The Last Boleyn(160)
“At first I thought it was just a pretty ghost from the past,” he began, and the voices around them hushed in rapt attention. “Have you been summoned back to court, Lady Mary?” he asked directly.
She raised her eyes to his, hooded with thick red brows and sandy lashes. “Only for a day or two to visit my sister, Your Grace. My lord and I will be returning to our home very shortly.”
“If you have come to give the queen advice on breeding sons, it is quite too late, madam,” he growled. Then he pivoted his head to take in the circle of courtiers. “Come with me, Lady Stafford,” he said low. “I would speak with you.”
Mary caught George’s worried face as she swept after the king through the crowd. This would surely alarm Anne if he told her—and Staff. She clutched the corded purse strings tight in her hand. The king had always taken long strides, and it was quite impossible to walk apace with him. She had no choice but to follow, to try to keep calm and to bluff it out if need be. She prayed he had no dire designs on sixteen-year-old Harry, who was now being educated at Lincoln’s Inn Field not so far away.
The privy room to which he led her was close to the queen’s wing—the room in which he had put her to await him after the masque for Queen Catherine when he had first seduced her while his wife slept nearby. Surely he would not...
“Would you sit, lady?” he asked bluntly when he had closed the door on Norris’s and Weston’s faces.
“If you wish me to, Your Grace,” she said, and remained standing.
“I only ask, not order, lady. Suit yourself.” He sat on the edge of a huge carved chair and, as she looked at him squarely, his head appeared to be in the very center of the small bed in the chamber.
Ironically, she thought, she and the king were dressed in the same colors even as they used to do years ago on foolish whims: and both wore traveling gear and riding boots. The bulky muscles of his chest and shoulders swelled his brown Spanish leather jerkin over doublet and hose of dark burgundy hue in echo to her own warm gown of the dark wine color.
“The queen sent for you, you said, Lady Mary?”
“Yes, Your Grace.”
“You are still very beautiful. You have hardly changed over the years.”
“I am much changed in truth, Sire, only the changes are inside and do not show.”
“Are you so changed? A flagrant affair and secret marriage with Stafford under my nose all those months. And before that, I recall you served Francois du Roi in your bed at Calais quite to his utter satisfaction.”
She gripped her fists tightly around the purse strings. “Francois du Roi lied to you and the queen, Your Grace. I refused his advances and he left cursing me and the English—and vowing he would tell you I had done everything he asked.”
A strange grin lit his face and his eyes shifted. “Do you swear it? Francois lied?”
“Yes.”
He laughed sharply. “I knew you would never bed with that wily jackal after you had been mine.”
The words hit her like a blow in the stomach, but she stood still, fighting the desire to flee.
“Did you tell him you loved another king, lady? You still love your king, do you not?”
“All good and loyal subjects love their king, Sire, and I have always been your good and loyal subject.”

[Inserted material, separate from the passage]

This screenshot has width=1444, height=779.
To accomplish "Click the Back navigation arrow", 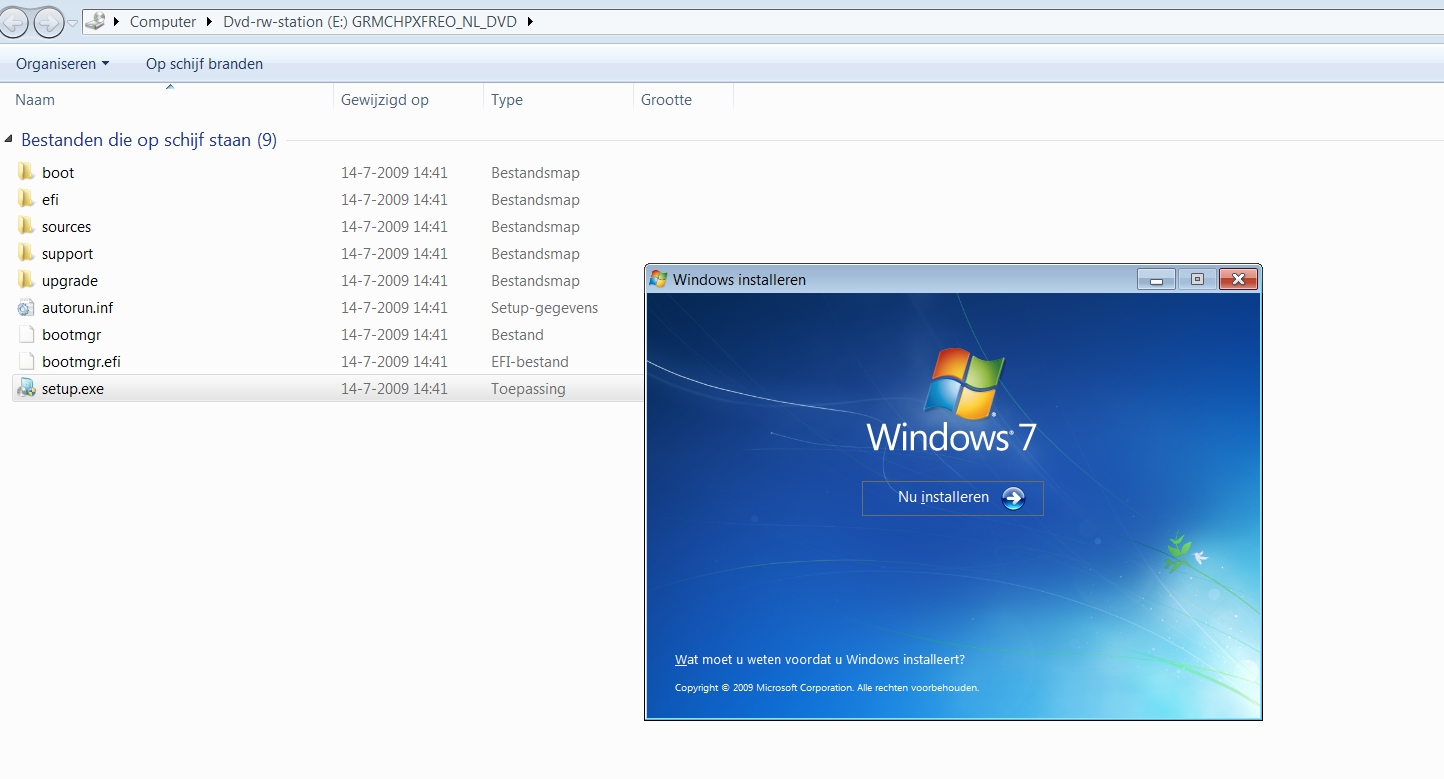I will point(14,21).
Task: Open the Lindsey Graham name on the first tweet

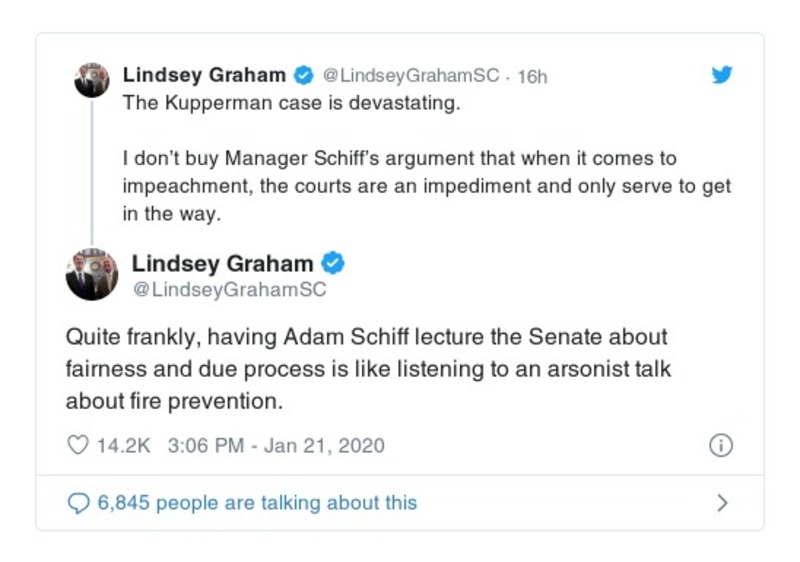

His open palm cracked hard on the table. “’Sblood, Mary! Do not be clever with me! Yes, you have changed. All of Boleyn’s clever children change and for the worse. Sit, madam. I do not wish to knock you down, for it is surely another I would strike at. Sit.”
She looked behind her, then sat slowly in the chair on the other side of the table instead of the one nearer him.
“Pretty women about the court are a plague. See that you are gone by the morrow.” His voice softened suddenly. “I would have you away and out of danger. You are innocent still, compared to the rest, and have done me no wrong.”
“Wrong? I do not understand, Sire.” Surely, she thought, he refers to his dead son and blames Anne for that.
“How does your son, Mary?” he said calmly as though he had read her thoughts of sons.
Which son of mine? she wanted to ask impudently, but she knew which one and would not risk his wrath on that. “He is a fine student at Lincoln’s Court, Your Grace. He is tall and a good athlete. He is nearly sixteen and one half, Sire.”
“I know how old the lad is, madam. They say,” he said, leaning forward to watch her face closely, “that he has red hair.”
“It is somewhat reddish, Sire, with auburn touches, much as Will Carey’s, you remember.”
“I do remember, golden Mary. I remember much, including that your father has implied off and on that the lad was not Will Carey’s child. I trust him not, so I will have it once and for all from your lovely lips, madam. Was the boy Will Carey’s son indeed? Will Carey was no fine athlete and not so clever either, and if the boy has those traits...well, I would have you tell me the truth.”
She fought to control her voice and face. This was the moment that could save or condemn Harry. Father would be forever grateful if she would only tearfully vow to her king that the child was his. Then the Boleyns might sit more secure in the dangerous saddle of the king’s volatile affections. Then a birthright to money and power would be assured, especially now that the ailing Fitzroy was so desperately ill.